那是一种超越了外表、源于内在沉稳与可靠的力量所散发出的安全感。宽广的胸膛,结实的臂弯,似乎天生就是为守护和接纳而存在的港湾。
那天后来的时光,变得格外宁静温馨。大家就那样懒洋洋地待在苏幻身边,看书,打游戏,小声聊天,或者干脆打盹。苏幻也拿了本书看,但更多时候,他的目光会落在身边这些年轻的生命上,狼尾巴在身后轻轻摆动,扫过浪千的背,拂过卡铭的手。
傍晚,当大家准备离开时,乱码又一次扑上来,这次是正面的、结结实实的拥抱。他把脸埋在苏幻的胸口,用力吸了一口气,闷声道:“风叔,下次我还来!”
苏幻拍了拍他的背,这次没有推开:“…想来就来吧。”
浪千也鼓起勇气,抱了抱苏幻的腰:“谢谢风叔今天的收留!”
卡铭红着脸,快速抱了一下就松开:“苏幻爸爸再见!”
连逆源都拍了拍苏幻的肩膀:“风叔,下次一起打游戏啊!”
送走所有人后,苏幻站在突然安静下来的客厅里,空气中似乎还残留着年轻人的欢笑声和温暖的气息。他低头看了看自己的胸口,那里仿佛还留存着被依赖和信任的触感。
他无奈地摇摇头,嘴角却不受控制地向上扬起。走到镜子前,他看着镜中那个被一群“小兽”折腾了一天、头发凌乱、衣衫不整,但眼神异常柔和的自己。

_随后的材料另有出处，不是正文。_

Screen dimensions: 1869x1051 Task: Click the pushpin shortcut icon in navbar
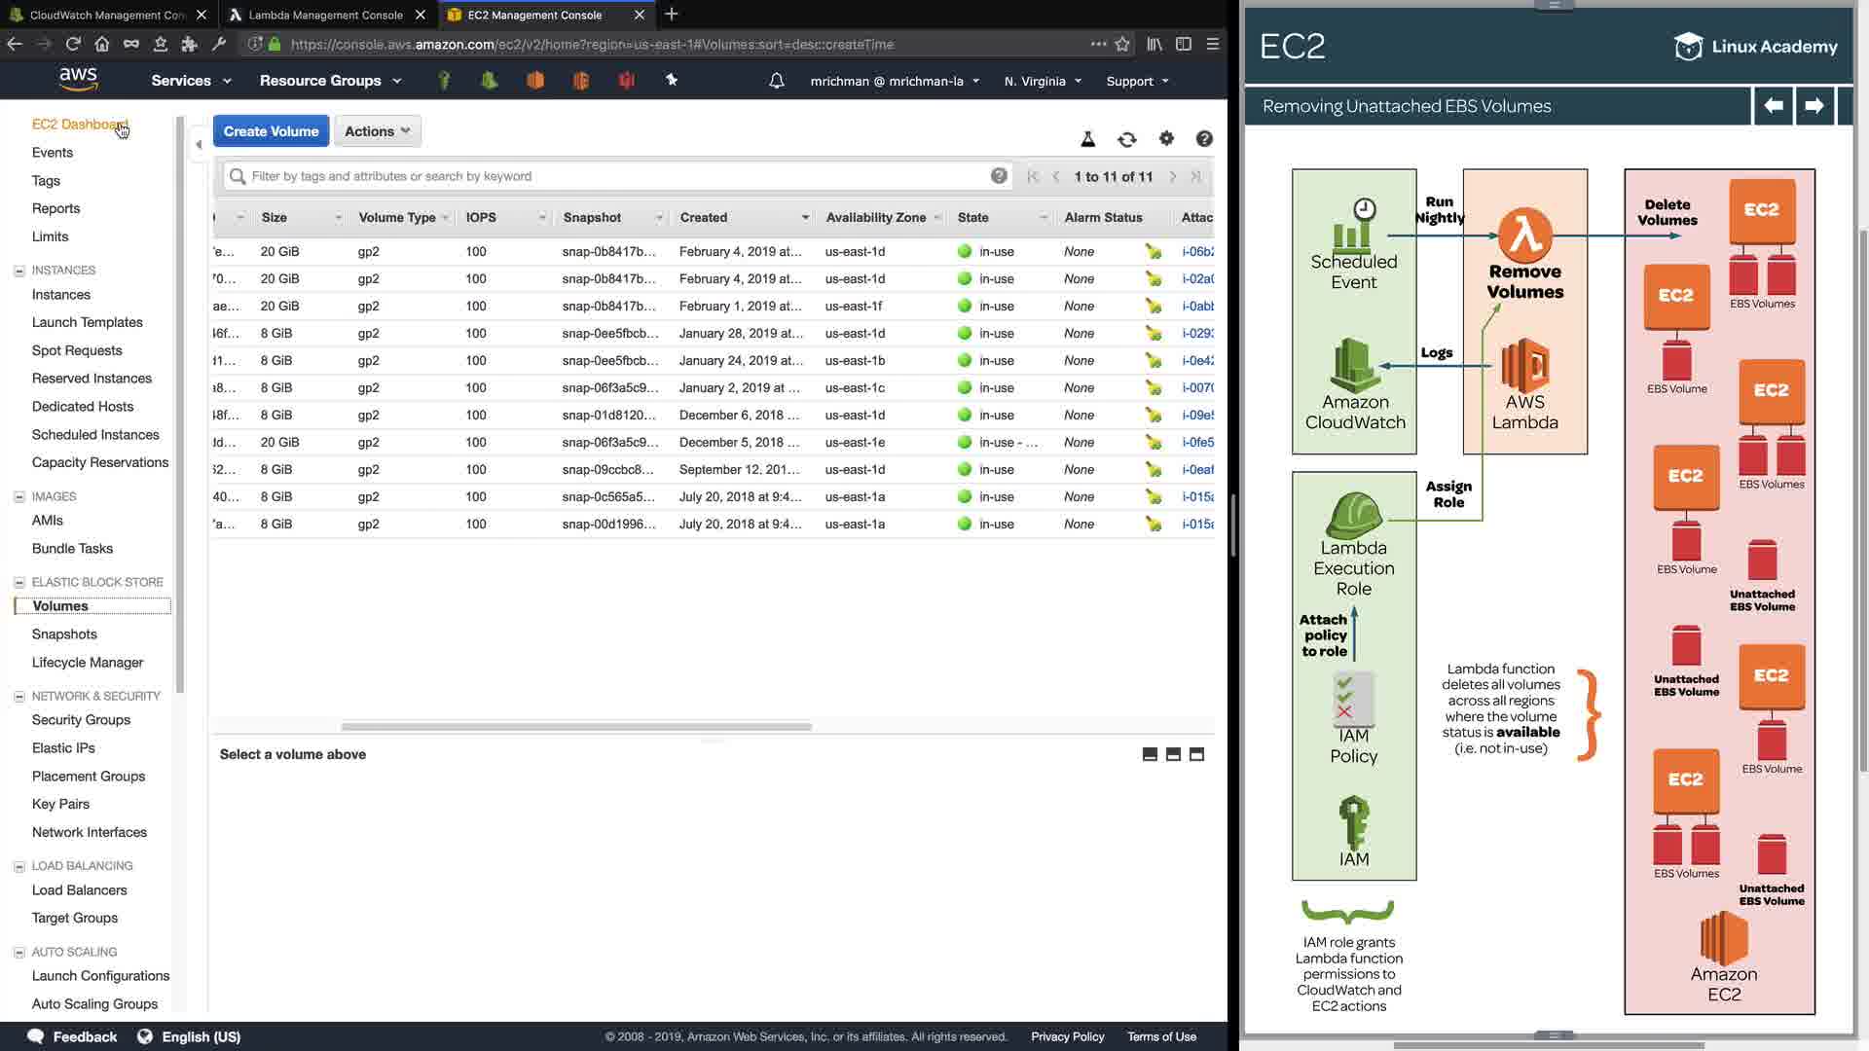(x=672, y=80)
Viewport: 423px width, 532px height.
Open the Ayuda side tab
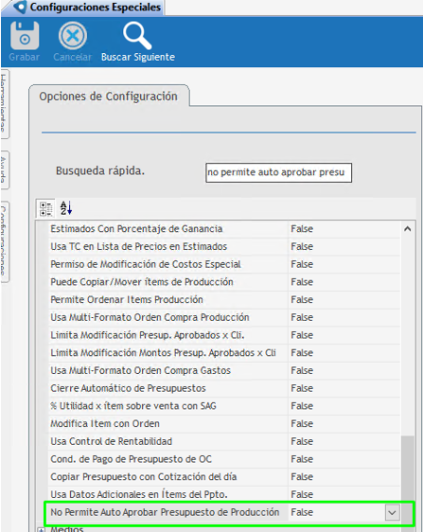[5, 169]
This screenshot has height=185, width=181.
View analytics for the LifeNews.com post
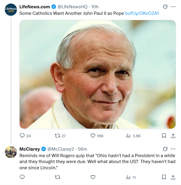[x=128, y=136]
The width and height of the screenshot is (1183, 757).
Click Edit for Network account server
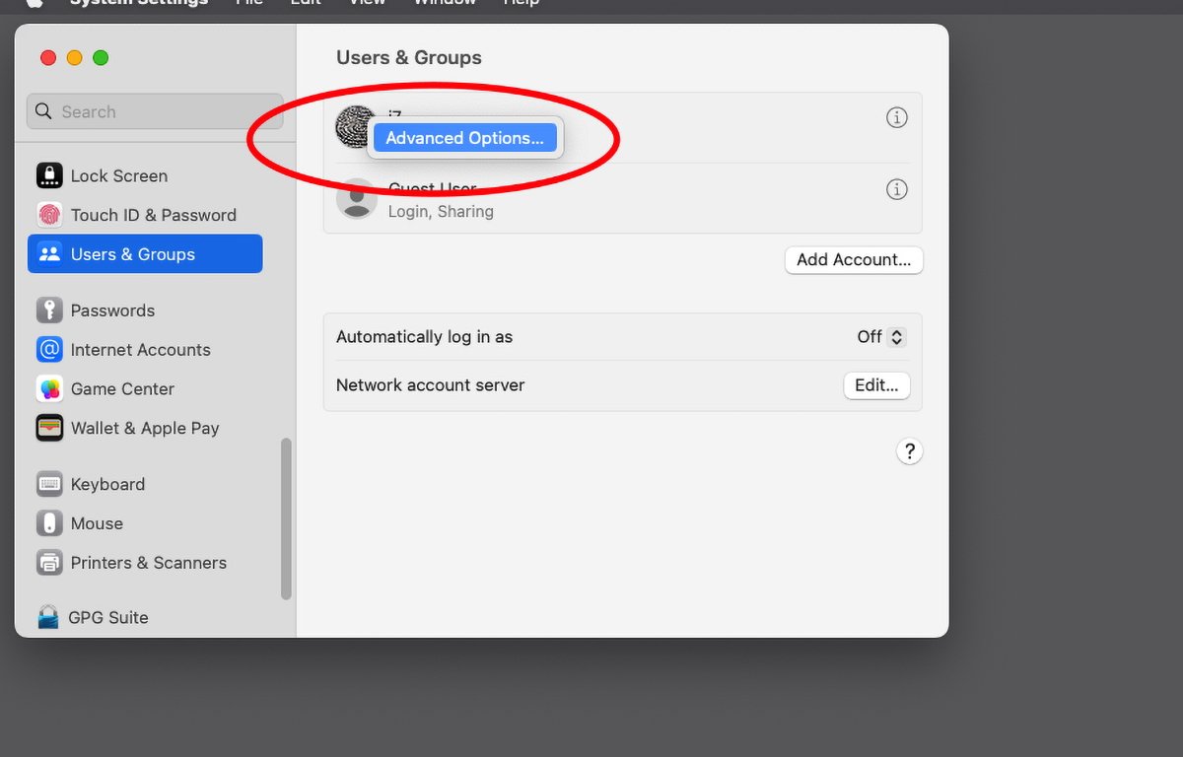[x=876, y=385]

“一群小混蛋…”他低声笑骂,但那声音里,充满了快要溢出的暖意。
也许,被需要,被依赖,被如此直接地喜爱和亲近,就是身为“家人”最真实的模样。即使那份亲近,有时候实在有点“物理”。
窗外,华灯初上。而在这个温暖的港湾里,一颗被孩子们的热情填满的心,正柔软地跳动着,期待着下一次的“热闹”。